PROMPT:
Could you print every line from the first one of the records below through the line containing "Click the Standard", with both included and nothing else?
── MATERIAL FOR THIS TASK
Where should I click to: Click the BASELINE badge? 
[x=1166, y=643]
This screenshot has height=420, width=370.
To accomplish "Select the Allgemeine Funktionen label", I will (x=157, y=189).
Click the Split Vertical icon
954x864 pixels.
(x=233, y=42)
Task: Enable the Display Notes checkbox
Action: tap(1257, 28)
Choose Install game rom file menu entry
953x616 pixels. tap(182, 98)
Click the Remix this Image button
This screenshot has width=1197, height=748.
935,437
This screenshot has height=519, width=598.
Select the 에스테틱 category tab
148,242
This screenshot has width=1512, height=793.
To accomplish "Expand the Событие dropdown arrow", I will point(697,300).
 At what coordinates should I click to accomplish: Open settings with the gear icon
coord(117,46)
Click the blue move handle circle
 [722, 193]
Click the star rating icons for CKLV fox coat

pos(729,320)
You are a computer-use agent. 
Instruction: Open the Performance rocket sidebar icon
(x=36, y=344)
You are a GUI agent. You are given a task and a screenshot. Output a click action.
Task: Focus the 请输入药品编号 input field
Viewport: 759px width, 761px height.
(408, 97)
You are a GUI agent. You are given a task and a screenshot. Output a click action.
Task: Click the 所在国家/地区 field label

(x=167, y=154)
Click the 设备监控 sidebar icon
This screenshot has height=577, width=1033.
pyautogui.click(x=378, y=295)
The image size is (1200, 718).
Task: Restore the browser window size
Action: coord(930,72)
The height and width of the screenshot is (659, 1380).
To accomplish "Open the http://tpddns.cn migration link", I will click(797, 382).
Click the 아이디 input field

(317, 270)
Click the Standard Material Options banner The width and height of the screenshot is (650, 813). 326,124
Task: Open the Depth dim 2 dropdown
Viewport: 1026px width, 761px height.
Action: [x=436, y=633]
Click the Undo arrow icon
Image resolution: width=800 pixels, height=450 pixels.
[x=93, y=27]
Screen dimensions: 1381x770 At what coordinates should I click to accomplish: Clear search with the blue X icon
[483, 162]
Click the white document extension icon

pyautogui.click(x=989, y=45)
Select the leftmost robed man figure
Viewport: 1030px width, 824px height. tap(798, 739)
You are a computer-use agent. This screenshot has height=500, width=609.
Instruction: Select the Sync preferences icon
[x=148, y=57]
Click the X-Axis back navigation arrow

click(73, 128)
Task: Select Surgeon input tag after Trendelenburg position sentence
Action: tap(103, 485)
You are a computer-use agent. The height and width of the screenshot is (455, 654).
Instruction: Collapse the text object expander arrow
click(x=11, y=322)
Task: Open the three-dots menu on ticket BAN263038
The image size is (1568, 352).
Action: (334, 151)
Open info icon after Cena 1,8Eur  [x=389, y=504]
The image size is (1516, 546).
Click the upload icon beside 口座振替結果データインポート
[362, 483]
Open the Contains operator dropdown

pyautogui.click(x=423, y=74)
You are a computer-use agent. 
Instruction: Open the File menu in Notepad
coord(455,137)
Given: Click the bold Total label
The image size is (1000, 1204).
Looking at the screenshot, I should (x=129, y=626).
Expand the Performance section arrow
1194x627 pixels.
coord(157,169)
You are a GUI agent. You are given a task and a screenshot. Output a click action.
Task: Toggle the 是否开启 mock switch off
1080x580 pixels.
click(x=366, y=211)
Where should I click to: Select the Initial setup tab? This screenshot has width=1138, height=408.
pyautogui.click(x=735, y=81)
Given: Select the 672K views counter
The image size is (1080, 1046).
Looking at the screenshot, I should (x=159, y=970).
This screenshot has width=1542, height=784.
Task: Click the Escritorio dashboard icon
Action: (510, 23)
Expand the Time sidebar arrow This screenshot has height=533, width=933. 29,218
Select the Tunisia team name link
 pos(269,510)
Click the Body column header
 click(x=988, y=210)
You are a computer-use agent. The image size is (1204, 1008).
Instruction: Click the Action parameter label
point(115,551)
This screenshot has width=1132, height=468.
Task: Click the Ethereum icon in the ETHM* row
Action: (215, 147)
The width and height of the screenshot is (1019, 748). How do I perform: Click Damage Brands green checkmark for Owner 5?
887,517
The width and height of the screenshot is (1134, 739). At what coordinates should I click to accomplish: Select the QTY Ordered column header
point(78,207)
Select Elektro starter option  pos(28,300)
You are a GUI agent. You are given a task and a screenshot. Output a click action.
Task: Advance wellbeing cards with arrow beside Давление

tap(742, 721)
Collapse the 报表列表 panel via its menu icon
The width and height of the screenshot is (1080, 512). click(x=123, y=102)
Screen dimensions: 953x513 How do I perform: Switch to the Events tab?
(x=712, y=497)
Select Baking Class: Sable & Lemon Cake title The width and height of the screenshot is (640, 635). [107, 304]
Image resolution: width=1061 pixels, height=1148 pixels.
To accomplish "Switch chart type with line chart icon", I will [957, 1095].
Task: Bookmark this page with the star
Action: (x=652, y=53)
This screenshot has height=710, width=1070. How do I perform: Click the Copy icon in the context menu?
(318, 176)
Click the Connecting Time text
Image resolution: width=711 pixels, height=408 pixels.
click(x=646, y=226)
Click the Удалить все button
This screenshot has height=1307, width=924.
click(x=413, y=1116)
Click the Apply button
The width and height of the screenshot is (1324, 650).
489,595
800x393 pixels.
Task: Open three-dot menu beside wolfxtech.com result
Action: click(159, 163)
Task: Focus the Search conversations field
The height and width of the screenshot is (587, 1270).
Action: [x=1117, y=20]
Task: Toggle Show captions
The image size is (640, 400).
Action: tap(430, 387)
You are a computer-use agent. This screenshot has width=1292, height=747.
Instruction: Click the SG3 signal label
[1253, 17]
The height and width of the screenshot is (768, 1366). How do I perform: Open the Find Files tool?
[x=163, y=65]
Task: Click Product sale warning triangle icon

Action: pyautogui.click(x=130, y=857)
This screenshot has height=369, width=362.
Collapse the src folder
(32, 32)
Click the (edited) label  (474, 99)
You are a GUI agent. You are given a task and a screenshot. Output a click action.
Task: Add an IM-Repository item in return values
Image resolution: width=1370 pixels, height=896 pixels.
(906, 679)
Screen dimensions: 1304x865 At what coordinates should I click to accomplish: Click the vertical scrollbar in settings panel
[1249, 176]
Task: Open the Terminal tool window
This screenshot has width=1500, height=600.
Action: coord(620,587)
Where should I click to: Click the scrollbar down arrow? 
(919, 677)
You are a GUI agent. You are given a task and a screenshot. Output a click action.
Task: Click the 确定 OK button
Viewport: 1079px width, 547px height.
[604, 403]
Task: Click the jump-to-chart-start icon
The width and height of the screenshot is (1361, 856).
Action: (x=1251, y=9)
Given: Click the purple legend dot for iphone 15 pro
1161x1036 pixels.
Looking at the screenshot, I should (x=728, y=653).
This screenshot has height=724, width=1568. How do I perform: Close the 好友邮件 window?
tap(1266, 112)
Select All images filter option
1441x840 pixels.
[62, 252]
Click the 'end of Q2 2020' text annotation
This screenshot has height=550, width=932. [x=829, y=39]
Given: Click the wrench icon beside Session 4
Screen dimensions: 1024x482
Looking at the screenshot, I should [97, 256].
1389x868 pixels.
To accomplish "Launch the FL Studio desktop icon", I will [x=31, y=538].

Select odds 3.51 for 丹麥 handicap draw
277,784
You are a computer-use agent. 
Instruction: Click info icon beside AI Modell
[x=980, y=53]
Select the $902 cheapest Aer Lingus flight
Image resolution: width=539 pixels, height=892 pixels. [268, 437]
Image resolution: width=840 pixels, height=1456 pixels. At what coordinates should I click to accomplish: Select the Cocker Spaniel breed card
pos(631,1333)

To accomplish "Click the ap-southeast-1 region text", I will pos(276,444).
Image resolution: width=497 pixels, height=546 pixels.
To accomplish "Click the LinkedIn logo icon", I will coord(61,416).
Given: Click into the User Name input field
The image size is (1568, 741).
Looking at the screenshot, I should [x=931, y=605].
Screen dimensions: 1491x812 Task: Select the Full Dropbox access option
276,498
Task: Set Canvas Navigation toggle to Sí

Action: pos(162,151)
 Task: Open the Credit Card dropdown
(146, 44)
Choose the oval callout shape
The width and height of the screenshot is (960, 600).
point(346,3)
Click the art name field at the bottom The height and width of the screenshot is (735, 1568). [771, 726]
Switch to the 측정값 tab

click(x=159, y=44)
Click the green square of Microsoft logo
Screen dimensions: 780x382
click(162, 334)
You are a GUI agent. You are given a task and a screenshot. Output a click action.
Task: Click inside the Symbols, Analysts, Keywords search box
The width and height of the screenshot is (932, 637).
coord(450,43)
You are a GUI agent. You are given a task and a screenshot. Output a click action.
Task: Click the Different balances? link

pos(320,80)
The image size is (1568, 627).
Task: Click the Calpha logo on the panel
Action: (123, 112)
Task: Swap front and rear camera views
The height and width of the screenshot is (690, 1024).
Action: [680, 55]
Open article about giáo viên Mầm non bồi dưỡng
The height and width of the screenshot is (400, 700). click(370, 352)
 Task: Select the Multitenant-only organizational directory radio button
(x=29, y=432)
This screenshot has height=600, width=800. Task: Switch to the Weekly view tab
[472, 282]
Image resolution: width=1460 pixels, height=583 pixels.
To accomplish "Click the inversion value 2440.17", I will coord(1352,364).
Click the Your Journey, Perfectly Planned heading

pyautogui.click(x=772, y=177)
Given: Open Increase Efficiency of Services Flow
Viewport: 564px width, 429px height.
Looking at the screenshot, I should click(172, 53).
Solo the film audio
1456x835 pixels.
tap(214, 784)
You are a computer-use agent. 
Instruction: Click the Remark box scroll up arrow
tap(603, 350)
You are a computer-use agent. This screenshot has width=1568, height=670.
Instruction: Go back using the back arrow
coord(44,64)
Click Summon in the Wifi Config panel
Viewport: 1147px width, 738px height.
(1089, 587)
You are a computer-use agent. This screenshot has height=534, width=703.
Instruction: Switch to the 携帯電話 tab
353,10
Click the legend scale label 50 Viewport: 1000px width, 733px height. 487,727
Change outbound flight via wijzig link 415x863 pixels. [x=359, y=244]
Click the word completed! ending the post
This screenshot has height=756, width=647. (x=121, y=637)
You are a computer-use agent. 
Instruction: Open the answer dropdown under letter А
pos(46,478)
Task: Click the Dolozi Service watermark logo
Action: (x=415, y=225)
────
ANSWER BOX:
Where should I click to: Click the BASELINE badge? 
[x=1166, y=643]
This screenshot has height=420, width=370.
To accomplish "Select the Allgemeine Funktionen label", I will (x=157, y=189).
Click the Split Vertical icon
954x864 pixels.
(x=233, y=42)
Task: Enable the Display Notes checkbox
Action: tap(1257, 28)
Choose Install game rom file menu entry
953x616 pixels. tap(182, 98)
Click the Remix this Image button
This screenshot has width=1197, height=748.
935,437
This screenshot has height=519, width=598.
Select the 에스테틱 category tab
148,242
This screenshot has width=1512, height=793.
To accomplish "Expand the Событие dropdown arrow", I will point(697,300).
 At what coordinates should I click to accomplish: Open settings with the gear icon
coord(117,46)
Click the blue move handle circle
 [722, 193]
Click the star rating icons for CKLV fox coat

pos(729,320)
You are a computer-use agent. 
Instruction: Open the Performance rocket sidebar icon
(x=36, y=344)
You are a GUI agent. You are given a task and a screenshot. Output a click action.
Task: Focus the 请输入药品编号 input field
Viewport: 759px width, 761px height.
(408, 97)
You are a GUI agent. You are given a task and a screenshot. Output a click action.
Task: Click the 所在国家/地区 field label

(x=167, y=154)
Click the 设备监控 sidebar icon
This screenshot has height=577, width=1033.
pyautogui.click(x=378, y=295)
The image size is (1200, 718).
Task: Restore the browser window size
Action: coord(930,72)
The height and width of the screenshot is (659, 1380).
To accomplish "Open the http://tpddns.cn migration link", I will click(797, 382).
Click the 아이디 input field

(317, 270)
Click the Standard Material Options banner The width and height of the screenshot is (650, 813). 326,124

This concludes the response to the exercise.